The problem in our country is that even people who can afford these drugs have a lot of misbeliefs, “People prefer visiting Haddi Setters to get kicked by them in the hopes of getting cured and spend thousands there,” Bhavsar said.

MBBS and MS doctors can be given proper knowledge of such drugs so that they can prescribe it to the patients, he added. While for improvement in exports, expedition in drug manufacturing approvals and export licenses by FDA will definitely help.

Recently, Biocon became the first Biopharma Company in the world to get ‘interchangeable’ status for their insulin biosimilar in USA. That means the drug can be substituted by a third party for reference biologic without the approval of a doctor.

Rahul (name changed), scientist at Biocon said, “Currently Biocon has insulin glargine approved in the USA and others are under filing or in review. Other than the USA, we will develop drugs for Japan and Europe as well.”

He explained that cracking the international market is all about timeliness and data efficiency. Everything depends on how long it takes to develop the product and goes for approval. After application the drug goes for review where all the data gets checked for quality. “It’s first come, first serve basis and quality of data matters a lot,” he said.

Unlike generic medicines, biosimilars undergo clinical trials involving human subjects which are very expensive and time consuming. Trials in foreign countries cost more, “for example, if you want to approve your drug in Japan you’ll have to do trails on Japanese people — like Roche did trails in India for their Sputnik vaccine,” he said.

There is an option for waiver of trials only if enough data is presented. The data given must show its similarity to the originator drug, he added.

Biosimilars are biotech derived products, they are generic version of Biologics but more affordable. “If an XYZ drug of an innovator costs $20, its biosimilar version will cost about $8,” said Ranjan. All diseases from auto immune to biology-driven have biosimilars in today’s market, he added.

Highlighting the impact of Covid, Ranjan said, the pandemic was a setback to the industry as it created a downward trend in demand. It challenged all the opportunities for export to other countries. Now there is scope as the market is re-establishing. There is a positive forecast to achieve global supply requirements through many biosimilar firms in India, he added.

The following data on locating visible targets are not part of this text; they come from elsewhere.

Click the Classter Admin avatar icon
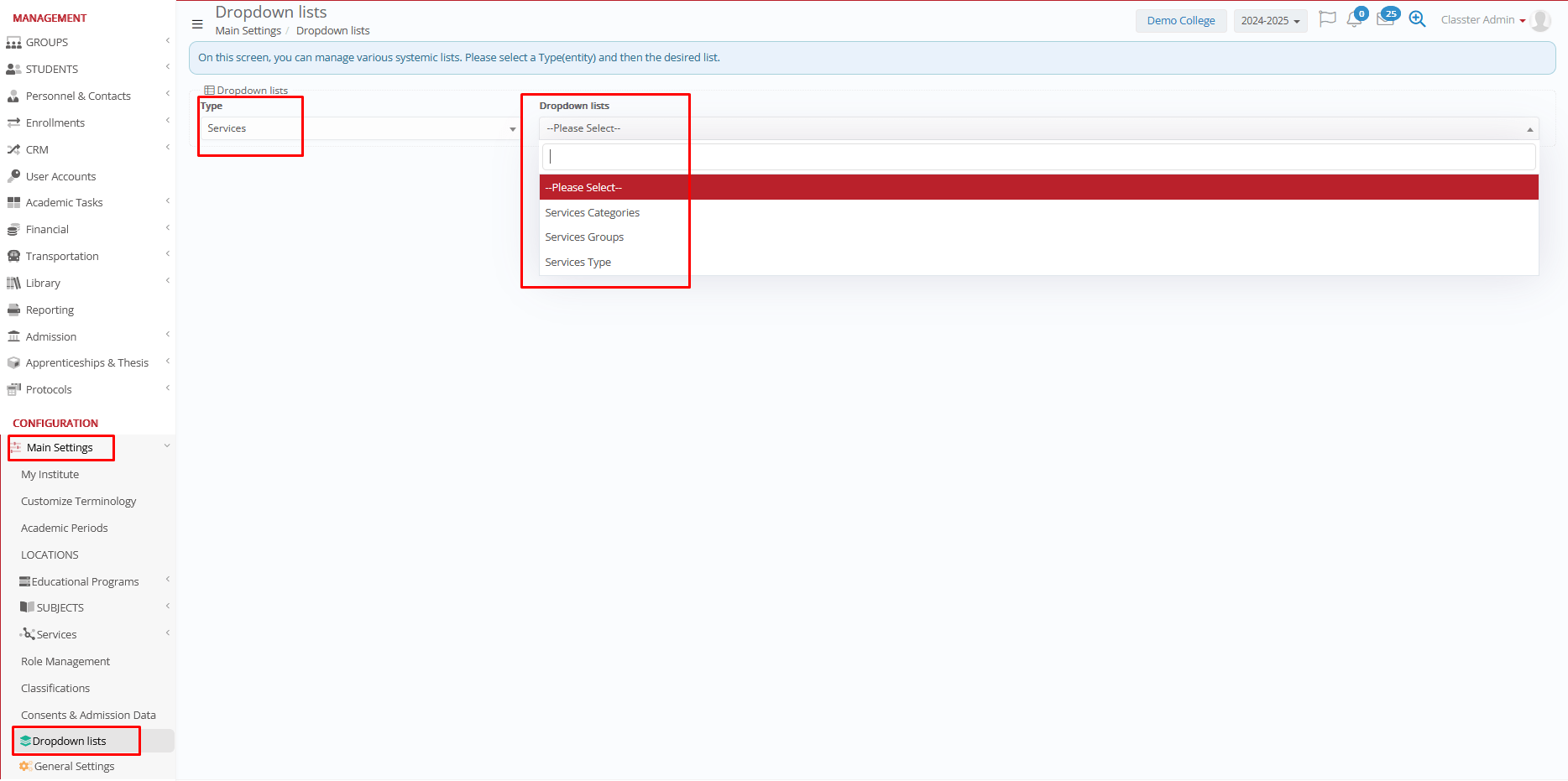Screen dimensions: 1568x781 coord(1540,20)
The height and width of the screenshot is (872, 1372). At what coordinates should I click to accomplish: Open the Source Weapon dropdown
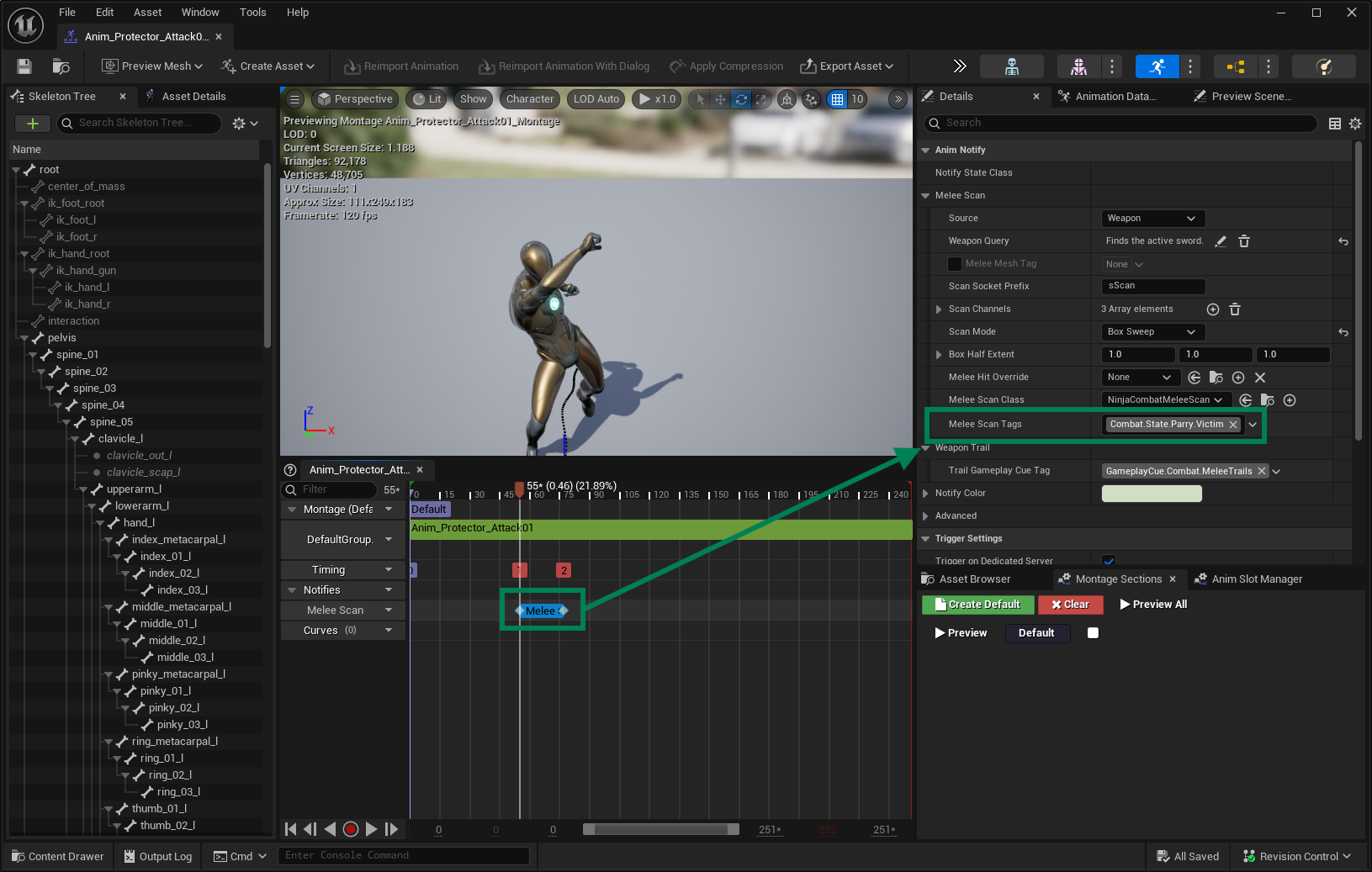[1152, 219]
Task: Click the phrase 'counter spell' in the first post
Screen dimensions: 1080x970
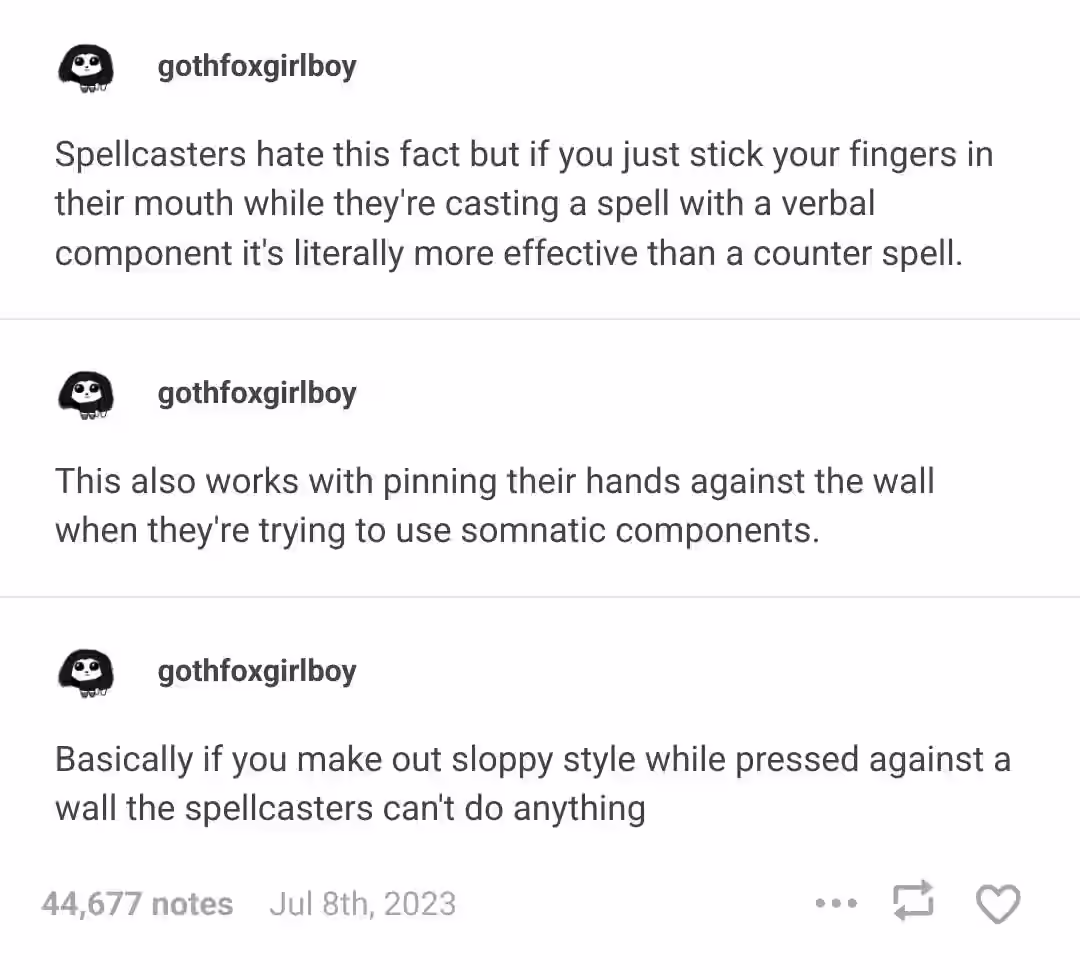Action: coord(858,254)
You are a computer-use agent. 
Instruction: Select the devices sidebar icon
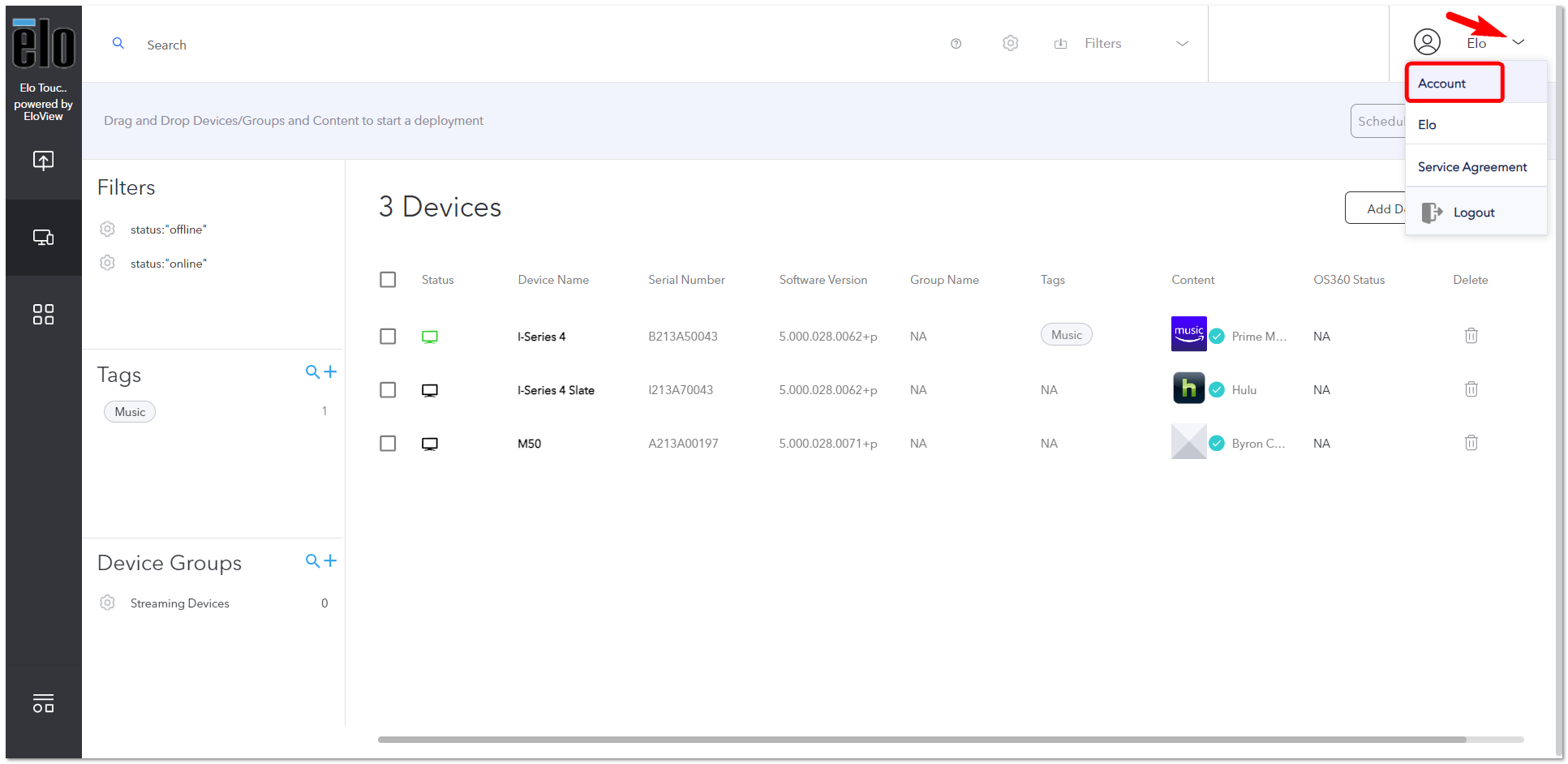pyautogui.click(x=43, y=238)
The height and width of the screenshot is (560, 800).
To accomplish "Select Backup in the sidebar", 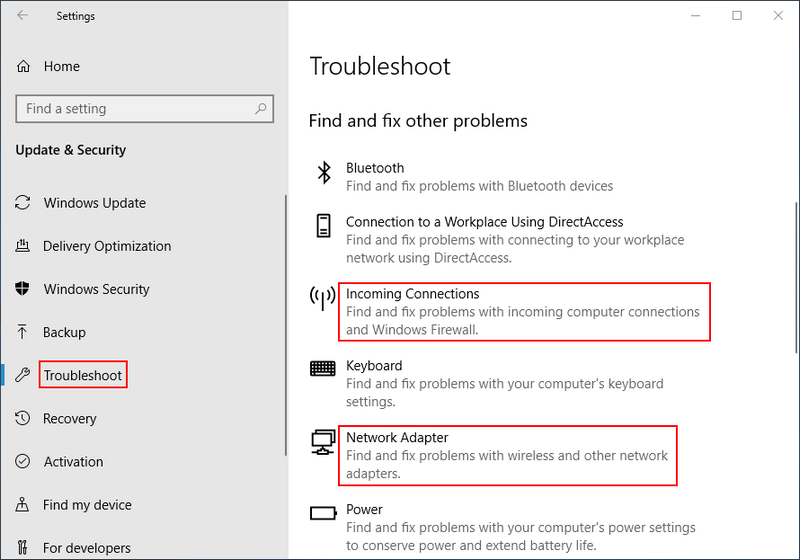I will (64, 332).
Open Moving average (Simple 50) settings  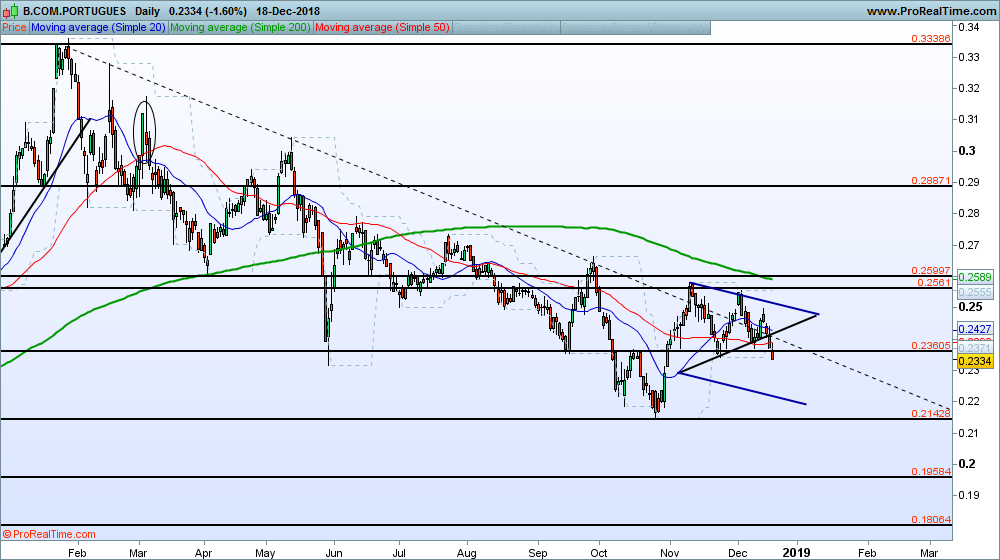click(383, 27)

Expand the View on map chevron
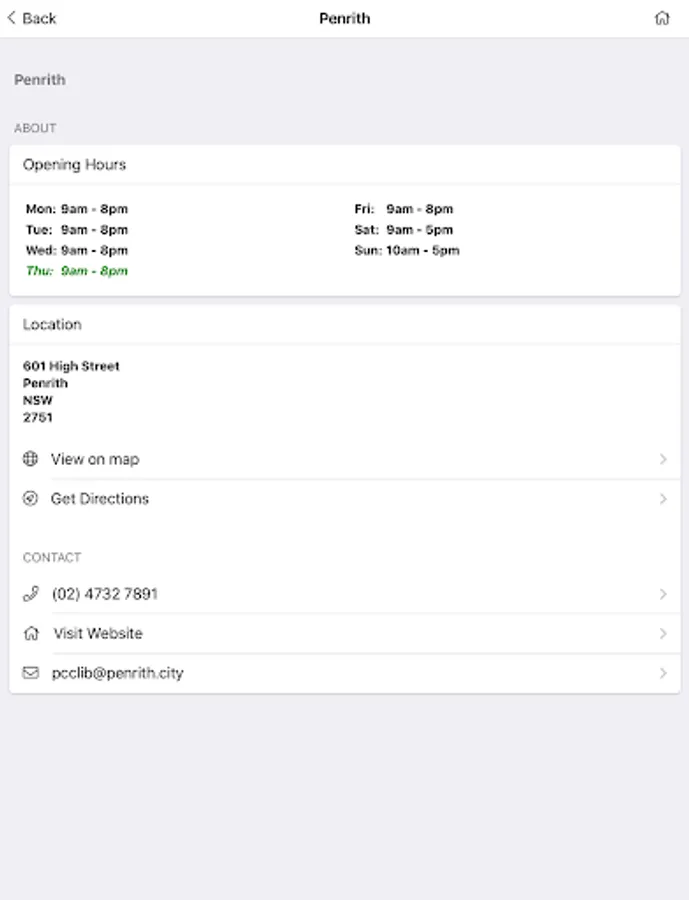pyautogui.click(x=663, y=459)
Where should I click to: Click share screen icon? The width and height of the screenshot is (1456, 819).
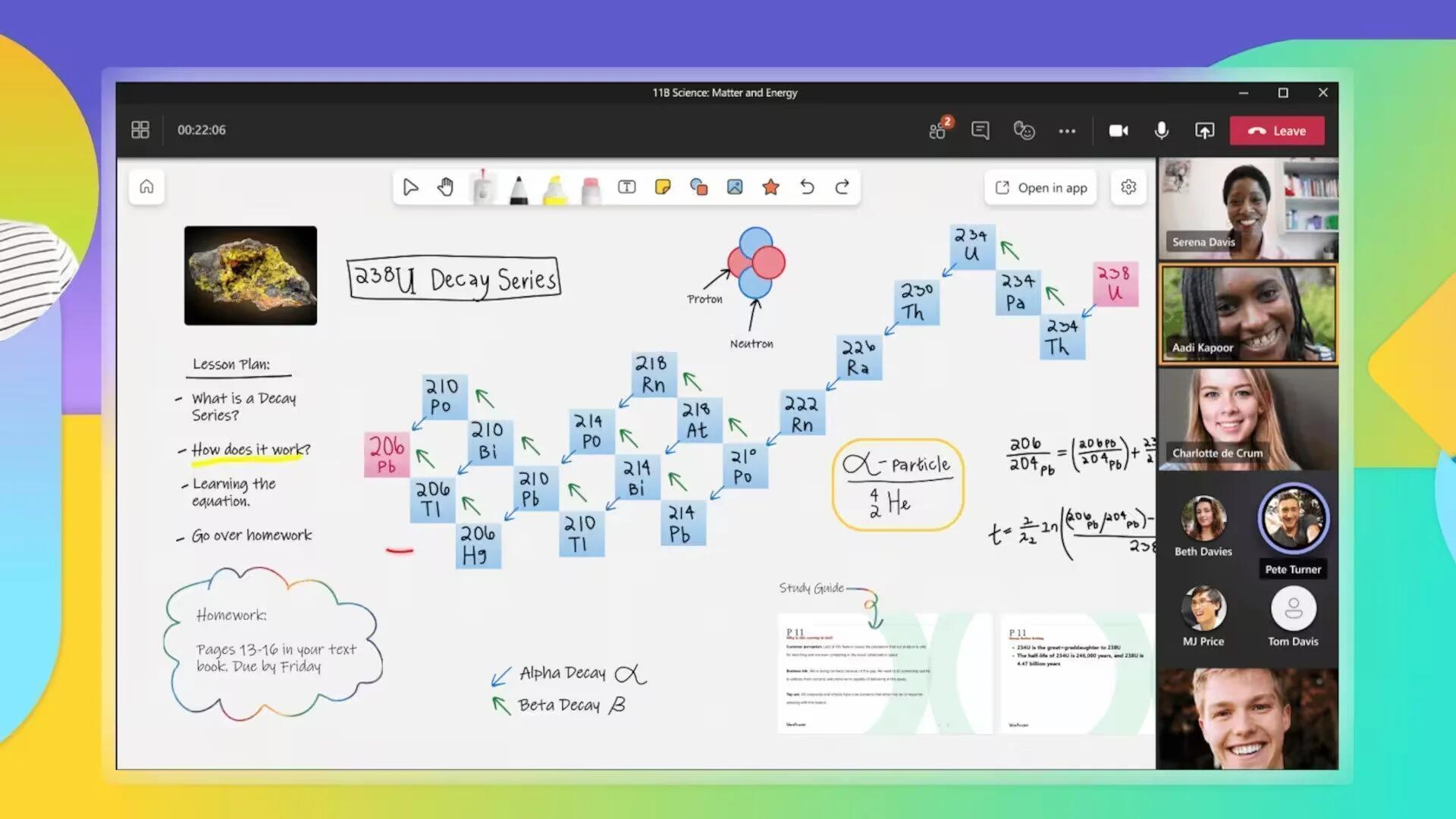pos(1204,131)
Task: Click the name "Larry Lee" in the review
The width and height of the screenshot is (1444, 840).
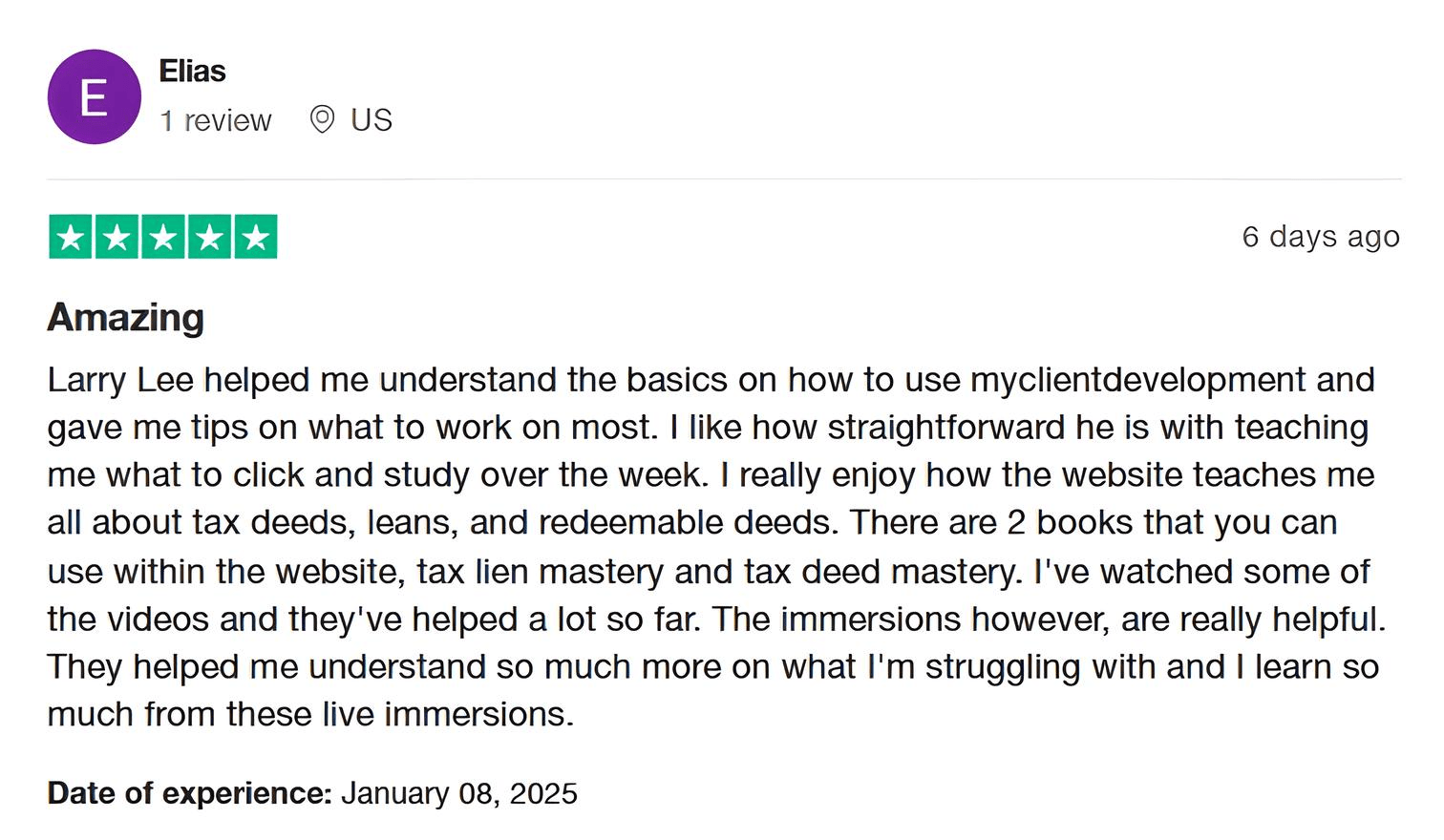Action: (120, 380)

Ranjan explained how companies make biosimilar drugs. These drugs can only be made post the market exclusivity period of the innovator drug. In some cases biosimilar manufacturers fill an application for product information following which they do internal development. As soon as the patent expires the firm fills for market authorization with its safety and efficiency report.

The Department of Biotechnology’s report on Biopharmaceuticals highlights that biosimilars are a cost effective alternative to biologics. With a huge market potential in India with proven capabilities in this sector has the business opportunity to capture the global market and increase its share from three percent to five percent in next five years.

Report mentions that large number of ‘blockbuster biologics’, mostly mAbs, worth $100 billion will be going off-patent by 2020. India with more than 50 biosimilars and another 27 in the development stage could reap the benefit of this situation.

The report also finds that bio-analytical and biological characterization becomes critical, particularly for biosimilars, where clinical trials are not extensive. These require technical advancement where there is still a lot of scope for development, said Ranjan.

He added that “Patient safety and early diagnosis should be the primary object rather than getting a nod to sale in any giant market.”